Write to multiple files simultaneously on Julia - printing

How do I print to multiple files simultaneously in Julia? Is there a cleaner way other than:
for f in [open("file1.txt", "w"), open("file2.txt", "w")]
write(f, "content")
close(f)
end

From your question I assume that you do not mean write in parallel (which probably would not speed up things due to the fact that the operation is probably IO bound).
Your solution has one small problem - it does not guarantee that f is closed if write throws an exception.
Here are three alternative ways to do it making sure the file is closed even on error:
for fname in ["file1.txt", "file2.txt"]
open(fname, "w") do f
write(f, "content")
end
end
for fname in ["file1.txt", "file2.txt"]
open(f -> write(f, "content"), fname, "w")
end
foreach(fn -> open(f -> write(f, "content"), fn, "w"),
["file1.txt", "file2.txt"])
They give the same result so the choice is a matter of taste (you can derive some more variations of similar implementations).
All the methods are based on the following method of open function:
open(f::Function, args...; kwargs....)
Apply the function f to the result of open(args...; kwargs...)
and close the resulting file descriptor upon completion.
Observe that the processing will still be terminated if an exception is actually thrown somewhere (it is only guaranteed that the file descriptor will be closed).

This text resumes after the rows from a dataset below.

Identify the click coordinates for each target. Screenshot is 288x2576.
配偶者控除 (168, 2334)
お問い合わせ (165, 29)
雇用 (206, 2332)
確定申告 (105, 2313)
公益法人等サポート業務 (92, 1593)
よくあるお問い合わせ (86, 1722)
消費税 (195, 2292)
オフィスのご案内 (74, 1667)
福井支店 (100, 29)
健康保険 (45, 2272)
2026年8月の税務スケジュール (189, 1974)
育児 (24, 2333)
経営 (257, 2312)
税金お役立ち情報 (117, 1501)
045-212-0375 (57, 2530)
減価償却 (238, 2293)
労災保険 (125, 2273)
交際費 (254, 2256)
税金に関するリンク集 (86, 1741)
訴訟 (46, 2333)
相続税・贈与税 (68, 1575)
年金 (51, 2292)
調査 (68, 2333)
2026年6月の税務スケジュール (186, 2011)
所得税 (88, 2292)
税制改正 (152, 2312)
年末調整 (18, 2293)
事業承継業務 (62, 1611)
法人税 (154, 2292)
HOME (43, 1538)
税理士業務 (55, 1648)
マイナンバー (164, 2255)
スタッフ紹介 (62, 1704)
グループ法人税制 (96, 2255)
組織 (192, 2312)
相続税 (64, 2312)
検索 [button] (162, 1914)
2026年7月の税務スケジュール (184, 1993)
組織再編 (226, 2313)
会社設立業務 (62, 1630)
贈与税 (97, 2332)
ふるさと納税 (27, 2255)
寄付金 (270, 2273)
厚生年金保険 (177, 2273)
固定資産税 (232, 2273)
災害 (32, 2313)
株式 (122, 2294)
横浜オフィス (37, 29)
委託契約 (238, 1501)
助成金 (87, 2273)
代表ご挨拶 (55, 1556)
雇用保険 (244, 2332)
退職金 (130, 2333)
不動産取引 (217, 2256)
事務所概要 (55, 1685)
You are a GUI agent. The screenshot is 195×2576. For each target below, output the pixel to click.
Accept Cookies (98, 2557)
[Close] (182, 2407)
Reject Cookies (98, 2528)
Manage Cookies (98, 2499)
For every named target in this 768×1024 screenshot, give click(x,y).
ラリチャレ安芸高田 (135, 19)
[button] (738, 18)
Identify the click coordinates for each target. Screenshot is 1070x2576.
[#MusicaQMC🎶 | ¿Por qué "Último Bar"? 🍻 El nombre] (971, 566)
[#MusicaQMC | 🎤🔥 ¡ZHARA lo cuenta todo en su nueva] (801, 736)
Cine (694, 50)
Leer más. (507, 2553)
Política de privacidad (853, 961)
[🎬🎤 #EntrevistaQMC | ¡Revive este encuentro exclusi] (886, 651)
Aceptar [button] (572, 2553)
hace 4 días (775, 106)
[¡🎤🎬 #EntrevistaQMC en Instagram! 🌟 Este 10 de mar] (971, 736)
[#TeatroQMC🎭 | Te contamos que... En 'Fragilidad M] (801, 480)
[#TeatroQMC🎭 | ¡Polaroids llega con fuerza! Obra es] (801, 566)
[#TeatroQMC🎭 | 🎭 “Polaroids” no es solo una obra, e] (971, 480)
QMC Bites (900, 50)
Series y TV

In order to ensure that every write operation is actually attempted you can do something like:
for fname in ["file1.txt", "file2.txt"]
try
open(fname, "w") do f
write(f, "content")
end
catch ex
# here decide what should happen on error
# you might want to investigate the value of ex here
end
end
See https://docs.julialang.org/en/latest/manual/control-flow/#The-try/catch-statement-1 for the documentation of try/catch.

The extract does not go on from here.